Paris, 25 juillet

Publié le Catégorisé comme Hélène Parker Étiqueté

Madame, 

Hélène Parker, 

J’ai peu joui dans ma vie, cela se compte sur les doigts d’une main et encore trois peuvent-ils y manquer. Je parle de la jouissance sexuelle, physique, je pourrais dire la prescrite, l’idéale, celle qu’il faut (à l’inverse de toutes les autres, celles-là je les ai connues). 

Figurez-vous que je réalise à quel point c’est ce qui a fait que je ne me sois jamais autorisée à être analyste. 

Les deux fois donc, il y avait eu ceci : n’avoir eu plus rien à perdre. Être surprise dans ce moment-là. Un désespoir aussi. Avoir  quitté les zones de l’espoir. Été, par les circonstances, amenée là.

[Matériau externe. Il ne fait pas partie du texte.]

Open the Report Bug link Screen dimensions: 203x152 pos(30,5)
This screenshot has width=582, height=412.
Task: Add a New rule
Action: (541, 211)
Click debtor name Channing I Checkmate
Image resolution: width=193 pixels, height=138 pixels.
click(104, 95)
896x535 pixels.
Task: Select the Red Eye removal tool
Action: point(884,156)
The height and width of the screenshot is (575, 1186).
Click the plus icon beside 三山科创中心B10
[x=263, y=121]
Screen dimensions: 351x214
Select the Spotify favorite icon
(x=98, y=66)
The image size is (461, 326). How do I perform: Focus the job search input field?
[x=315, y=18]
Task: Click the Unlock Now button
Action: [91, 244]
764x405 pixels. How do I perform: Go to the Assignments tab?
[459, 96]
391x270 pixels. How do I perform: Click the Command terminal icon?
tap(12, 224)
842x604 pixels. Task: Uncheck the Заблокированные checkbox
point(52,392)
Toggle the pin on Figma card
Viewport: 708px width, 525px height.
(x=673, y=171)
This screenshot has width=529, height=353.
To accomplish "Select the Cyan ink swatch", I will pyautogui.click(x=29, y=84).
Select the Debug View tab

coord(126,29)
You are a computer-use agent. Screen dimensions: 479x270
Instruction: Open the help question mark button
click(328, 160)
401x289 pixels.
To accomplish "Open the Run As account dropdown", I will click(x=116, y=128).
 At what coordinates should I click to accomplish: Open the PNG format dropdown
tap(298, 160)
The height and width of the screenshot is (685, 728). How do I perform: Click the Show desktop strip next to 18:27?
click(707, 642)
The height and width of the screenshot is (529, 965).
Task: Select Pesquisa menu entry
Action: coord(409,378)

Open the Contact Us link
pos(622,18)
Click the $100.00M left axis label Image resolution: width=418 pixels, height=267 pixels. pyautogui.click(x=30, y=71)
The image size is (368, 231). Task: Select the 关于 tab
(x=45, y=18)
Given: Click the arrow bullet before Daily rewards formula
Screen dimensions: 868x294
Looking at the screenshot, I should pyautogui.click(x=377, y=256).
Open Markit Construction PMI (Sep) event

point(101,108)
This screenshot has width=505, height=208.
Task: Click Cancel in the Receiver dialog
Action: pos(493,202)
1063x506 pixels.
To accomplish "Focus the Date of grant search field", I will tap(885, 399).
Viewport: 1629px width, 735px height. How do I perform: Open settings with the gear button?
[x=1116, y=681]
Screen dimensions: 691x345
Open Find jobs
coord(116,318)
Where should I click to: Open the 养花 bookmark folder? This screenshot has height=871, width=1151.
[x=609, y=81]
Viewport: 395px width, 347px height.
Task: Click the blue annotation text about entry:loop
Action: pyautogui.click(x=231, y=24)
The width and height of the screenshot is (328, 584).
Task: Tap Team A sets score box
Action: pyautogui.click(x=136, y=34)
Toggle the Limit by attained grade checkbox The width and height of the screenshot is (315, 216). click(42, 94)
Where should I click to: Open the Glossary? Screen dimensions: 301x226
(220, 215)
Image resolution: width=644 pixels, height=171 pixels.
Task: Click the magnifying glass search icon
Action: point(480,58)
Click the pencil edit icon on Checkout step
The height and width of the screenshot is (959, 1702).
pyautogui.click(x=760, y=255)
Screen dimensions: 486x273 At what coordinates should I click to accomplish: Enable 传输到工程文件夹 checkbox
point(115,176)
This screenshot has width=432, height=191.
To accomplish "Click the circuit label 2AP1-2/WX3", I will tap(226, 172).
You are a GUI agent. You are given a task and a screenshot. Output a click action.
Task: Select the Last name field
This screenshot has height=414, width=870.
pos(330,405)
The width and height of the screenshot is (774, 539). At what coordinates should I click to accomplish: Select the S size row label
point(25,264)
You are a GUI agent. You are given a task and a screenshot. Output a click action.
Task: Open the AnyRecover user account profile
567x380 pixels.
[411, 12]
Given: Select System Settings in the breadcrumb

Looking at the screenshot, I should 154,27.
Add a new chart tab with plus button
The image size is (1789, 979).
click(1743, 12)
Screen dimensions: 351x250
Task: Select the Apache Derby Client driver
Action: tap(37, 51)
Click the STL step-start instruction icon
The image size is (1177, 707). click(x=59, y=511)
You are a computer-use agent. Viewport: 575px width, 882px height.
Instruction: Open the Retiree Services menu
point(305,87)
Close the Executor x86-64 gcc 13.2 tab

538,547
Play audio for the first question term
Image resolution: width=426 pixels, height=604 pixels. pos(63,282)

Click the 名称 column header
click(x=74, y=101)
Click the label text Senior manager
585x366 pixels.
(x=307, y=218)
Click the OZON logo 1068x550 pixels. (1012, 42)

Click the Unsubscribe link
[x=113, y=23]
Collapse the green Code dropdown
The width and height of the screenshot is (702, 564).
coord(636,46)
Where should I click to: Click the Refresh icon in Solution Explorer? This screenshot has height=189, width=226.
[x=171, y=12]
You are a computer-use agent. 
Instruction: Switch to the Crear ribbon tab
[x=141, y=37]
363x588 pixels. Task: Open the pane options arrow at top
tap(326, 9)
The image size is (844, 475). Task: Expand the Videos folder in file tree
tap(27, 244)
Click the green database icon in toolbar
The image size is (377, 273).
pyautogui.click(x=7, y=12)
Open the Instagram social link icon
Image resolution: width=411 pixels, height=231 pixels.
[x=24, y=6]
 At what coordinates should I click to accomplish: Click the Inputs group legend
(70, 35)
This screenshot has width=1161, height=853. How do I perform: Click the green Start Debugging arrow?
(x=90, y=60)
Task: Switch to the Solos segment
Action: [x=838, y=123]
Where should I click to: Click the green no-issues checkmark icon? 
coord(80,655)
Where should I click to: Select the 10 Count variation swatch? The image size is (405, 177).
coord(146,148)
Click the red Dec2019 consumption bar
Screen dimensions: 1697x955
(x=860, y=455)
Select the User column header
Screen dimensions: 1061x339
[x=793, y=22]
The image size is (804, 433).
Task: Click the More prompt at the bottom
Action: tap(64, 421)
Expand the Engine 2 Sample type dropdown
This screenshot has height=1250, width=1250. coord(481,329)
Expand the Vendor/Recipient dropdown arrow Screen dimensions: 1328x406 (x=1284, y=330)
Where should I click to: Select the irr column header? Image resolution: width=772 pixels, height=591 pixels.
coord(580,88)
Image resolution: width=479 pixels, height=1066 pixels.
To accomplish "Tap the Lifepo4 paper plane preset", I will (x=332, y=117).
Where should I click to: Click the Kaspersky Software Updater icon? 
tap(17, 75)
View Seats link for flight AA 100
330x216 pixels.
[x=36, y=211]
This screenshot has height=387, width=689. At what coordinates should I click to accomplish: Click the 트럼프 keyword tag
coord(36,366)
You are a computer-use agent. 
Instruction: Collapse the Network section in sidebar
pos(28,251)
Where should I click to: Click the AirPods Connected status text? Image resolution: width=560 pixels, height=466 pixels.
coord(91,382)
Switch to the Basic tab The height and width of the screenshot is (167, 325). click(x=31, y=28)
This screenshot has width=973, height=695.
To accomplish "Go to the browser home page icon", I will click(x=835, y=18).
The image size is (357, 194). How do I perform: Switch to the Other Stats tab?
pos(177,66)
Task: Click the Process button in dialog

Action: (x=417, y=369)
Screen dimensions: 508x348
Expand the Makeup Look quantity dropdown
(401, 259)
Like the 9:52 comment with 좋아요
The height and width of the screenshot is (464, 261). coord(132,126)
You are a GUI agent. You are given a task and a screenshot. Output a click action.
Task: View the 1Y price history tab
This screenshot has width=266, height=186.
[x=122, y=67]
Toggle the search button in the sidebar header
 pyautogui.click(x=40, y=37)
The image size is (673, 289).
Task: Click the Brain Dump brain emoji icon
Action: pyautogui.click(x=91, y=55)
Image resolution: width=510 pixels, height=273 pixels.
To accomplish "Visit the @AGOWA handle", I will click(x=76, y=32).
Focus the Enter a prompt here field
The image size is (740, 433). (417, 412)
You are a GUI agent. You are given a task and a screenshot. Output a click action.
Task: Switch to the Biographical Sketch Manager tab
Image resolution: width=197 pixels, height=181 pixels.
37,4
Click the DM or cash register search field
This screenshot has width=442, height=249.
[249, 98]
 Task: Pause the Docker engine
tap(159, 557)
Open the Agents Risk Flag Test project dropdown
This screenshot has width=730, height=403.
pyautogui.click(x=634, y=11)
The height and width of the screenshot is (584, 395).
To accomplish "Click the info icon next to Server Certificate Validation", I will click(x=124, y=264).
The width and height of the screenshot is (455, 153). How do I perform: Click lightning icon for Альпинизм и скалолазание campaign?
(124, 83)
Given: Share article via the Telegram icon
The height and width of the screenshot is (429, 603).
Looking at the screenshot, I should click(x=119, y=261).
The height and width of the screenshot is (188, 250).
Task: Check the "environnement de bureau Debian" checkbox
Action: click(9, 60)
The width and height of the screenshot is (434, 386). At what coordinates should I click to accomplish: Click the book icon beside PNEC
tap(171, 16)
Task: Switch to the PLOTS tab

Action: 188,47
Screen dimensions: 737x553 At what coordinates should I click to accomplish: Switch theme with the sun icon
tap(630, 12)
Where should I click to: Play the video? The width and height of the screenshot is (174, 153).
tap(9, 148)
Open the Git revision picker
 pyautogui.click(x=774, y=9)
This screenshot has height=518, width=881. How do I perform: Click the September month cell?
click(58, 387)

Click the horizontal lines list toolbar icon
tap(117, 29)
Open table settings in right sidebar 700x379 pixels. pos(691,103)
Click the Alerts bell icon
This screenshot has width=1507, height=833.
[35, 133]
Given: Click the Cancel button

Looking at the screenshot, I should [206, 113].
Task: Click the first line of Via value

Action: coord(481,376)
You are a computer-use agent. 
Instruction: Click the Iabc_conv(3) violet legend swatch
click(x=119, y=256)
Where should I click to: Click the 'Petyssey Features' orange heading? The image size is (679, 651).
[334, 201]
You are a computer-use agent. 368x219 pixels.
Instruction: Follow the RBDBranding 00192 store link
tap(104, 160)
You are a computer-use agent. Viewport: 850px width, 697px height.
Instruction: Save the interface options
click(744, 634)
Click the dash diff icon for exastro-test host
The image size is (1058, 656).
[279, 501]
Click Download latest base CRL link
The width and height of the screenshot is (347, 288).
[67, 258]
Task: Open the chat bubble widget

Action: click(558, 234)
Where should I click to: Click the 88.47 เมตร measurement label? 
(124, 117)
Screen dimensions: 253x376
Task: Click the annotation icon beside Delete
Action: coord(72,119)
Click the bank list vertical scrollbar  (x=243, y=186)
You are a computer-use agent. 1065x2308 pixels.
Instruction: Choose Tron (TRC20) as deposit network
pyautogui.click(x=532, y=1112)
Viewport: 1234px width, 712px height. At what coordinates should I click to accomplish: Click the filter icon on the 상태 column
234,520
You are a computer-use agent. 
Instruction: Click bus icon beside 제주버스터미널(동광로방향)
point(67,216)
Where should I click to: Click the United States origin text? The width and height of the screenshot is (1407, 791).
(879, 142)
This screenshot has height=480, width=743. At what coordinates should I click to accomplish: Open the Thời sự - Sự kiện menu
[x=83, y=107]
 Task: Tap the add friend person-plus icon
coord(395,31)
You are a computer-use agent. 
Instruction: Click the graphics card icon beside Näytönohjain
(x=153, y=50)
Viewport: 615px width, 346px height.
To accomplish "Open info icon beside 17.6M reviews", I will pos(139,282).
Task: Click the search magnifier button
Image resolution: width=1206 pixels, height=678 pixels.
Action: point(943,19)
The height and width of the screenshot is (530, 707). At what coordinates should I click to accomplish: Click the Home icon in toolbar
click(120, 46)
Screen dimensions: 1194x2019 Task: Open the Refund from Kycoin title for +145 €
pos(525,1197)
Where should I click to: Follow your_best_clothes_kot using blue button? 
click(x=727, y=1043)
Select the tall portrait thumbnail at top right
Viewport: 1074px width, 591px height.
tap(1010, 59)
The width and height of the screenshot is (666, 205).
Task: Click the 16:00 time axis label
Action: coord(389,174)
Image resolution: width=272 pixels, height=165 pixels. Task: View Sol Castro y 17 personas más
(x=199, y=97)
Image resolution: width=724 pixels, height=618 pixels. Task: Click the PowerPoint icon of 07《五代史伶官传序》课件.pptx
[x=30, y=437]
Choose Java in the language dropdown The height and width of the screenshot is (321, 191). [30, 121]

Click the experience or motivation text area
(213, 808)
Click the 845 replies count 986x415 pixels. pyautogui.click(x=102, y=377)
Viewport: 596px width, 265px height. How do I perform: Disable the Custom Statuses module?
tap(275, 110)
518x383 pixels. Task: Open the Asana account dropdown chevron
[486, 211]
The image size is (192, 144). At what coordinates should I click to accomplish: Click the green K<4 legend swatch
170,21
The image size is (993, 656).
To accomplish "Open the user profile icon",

Nathan : nous avons cru, et je le ressens encore, parfois, abondamment, être liés, physiquement, dans la distance même, étendus par elle, l’un vers l’autre, l’un en l’autre. Je parle ici de quelque chose de tout à fait différent de ce dont je vous parlais d’abord. Son absence m’est palpable, son absence m’est douceur. Et la folie, c’est ce sentiment qu’il y est, là, dans cet espace de notre séparation, que nous y soyons ensemble. Ce dont mon corps répond, et son effervescence, sa transe. 

Cette jouissance-là, est à ma disposition, pour peu que je m’y laisse aller, pour peu que je l’écrive, pour peu que je la lui écrive, et qu’il en réponde (à quoi il ne manque jamais). De son presque rien, sa douceur infinie et si particulière. 

La raison (laquelle ? la vôtre ? celle de Édouard ? la mienne ? celle à laquelle vous m’avez ramenée ?) m’a amenée à combattre ces certitudes qui me comblaient (de joie, littéralement). 

Vous m’avez invitée à vous écrire. Et j’ai une responsabilité par rapport à quelque chose que je ne suis pas loin de savoir maintenant, que je m’efforce d’oublier et de retenir.  

La raison : celle d’un autre amour, d’un amour parié. Celle d’un homme qui se veut mon mari, empêtré de sa présence, de son amour, peu enclin à se laisser prendre la place, décidé farouchement. D’un enfant, d’une famille. De la longueur du temps et d’un appartement en désordre. Où je n’ai cessé de chercher mon absence. 

Il existe une voix, celle que j’entends quand j’écris, parfois, qui a trouvé sa vérité, une, avec Nathan, le réel sans prix (excusez-moi du peu), qui est mon seul espoir, auquel peut-être, il faudrait renoncer. Cette voix, ma solitude, je ne lui trouve pas d’abri. Je lui suis pourtant due, tue. 

Et j’ai pu espérer, sans oser y croire, la terrer en Auvergne, à Saint-Donat, à Pallut, à l’abri des montagnes et d’un homme au sexe long et doux (et qui communique avec la lune; croyez que ce détail n’a pas été pour rien dans mon enchantement). 

Alors, donc. Paris. Paris DIX. Paris d’ici. Macron, les réfugiés, les ponts.

À Paris, dans ma famille, « ce que j’ai construit », il y a ce rôle de ma mère, la jouissance de son sacrifice, il y a ce rôle de mon père, qui d’elle exigea ce sacrifice, dont je ne veux ré-endosser l’habit (qui me colle aux fesses). Y eut-il ce sacrifice? Elle, voulait être sous son regard. 

Et moi ? 

Littérature : À Pallut tout explose (et ma mère s’appelle Lut). ( Il y a l’air, la roche, lui qui me baise, moi qui m’écoule, les cieux qu’il nomme, les terres dont il me raconte l’histoire, nos marches sacrées, nos danses, l’eau glaciale des lacs où je risque mes pieds, où je le vois s’enfoncer. Tiens, figurez-vous cela: cela me touche, son courage physique, Narcisse, la peau juste sur les muscles. ) 

Or cette voix je n’arrive (plus) à la sortir de la correspondance. Cette correspondance maintenant avec lui. Un destin.